ドラムレスで繰り広げられるフリューゲルバトル(笑)でした。トムの一挙手一投足に神経を集中しているのはバンドだけではなく、客を含めた会場全体という奇妙な空間です。楽器を吹く以外はステージ奥の壁に、ひっ付いて、うつむいていて微動だにしません。ところが一音出すだけで、トムワールドが広がる圧倒的な存在感です。コンディションも絶好調で、長尺の細かいフレーズを連発するのです。辰巳さんも応戦。似たようなフレージングになってしまうのに( ̄ー ̄)ニヤリです。好きです。こういう関係。
マーク・トゥリアンのベースは堅実な感じ。もっとフリーキーでも良かったかもしれません。この編成なので、ギターの位置が微妙です。空間系にいくか、リズム重視か、立ち位置を、はっきり決めて欲しかったけど、即席セッションなのでしょうがないか。
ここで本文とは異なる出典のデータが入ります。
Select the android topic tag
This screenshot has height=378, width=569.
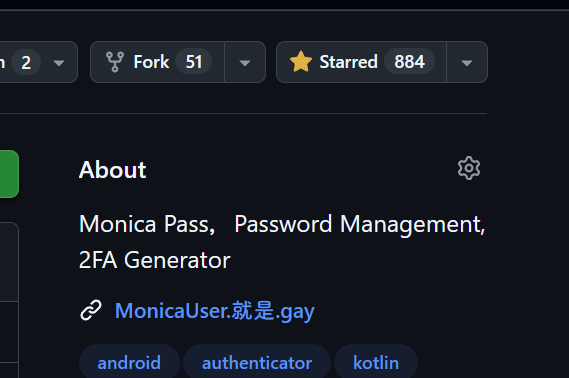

もっとバンドっぽい曲も沢山欲しかったかも。「Visions」の曲(April Mistだったかな?)なんて、すごくアグレッシブで良かったです。80年代のトムを彷彿とさせました。もう、61歳だったんですね。
「Light On」にサインしてもらう。悩んだ末に黒い部分に黒いペンでサインしてくれるトムさんだったり。フラッユが苦手なのか、必ず目を閉じてしまうトムさんだったり。とても優しい人柄でした。音楽のためだけに、純粋で、ひたむきな姿に、日々生活に追われる演奏をしている自分に、ふと嫌気がさす瞬間でした。反省...orz。
そして、辰巳さん、お疲れ様でした。ありがとう。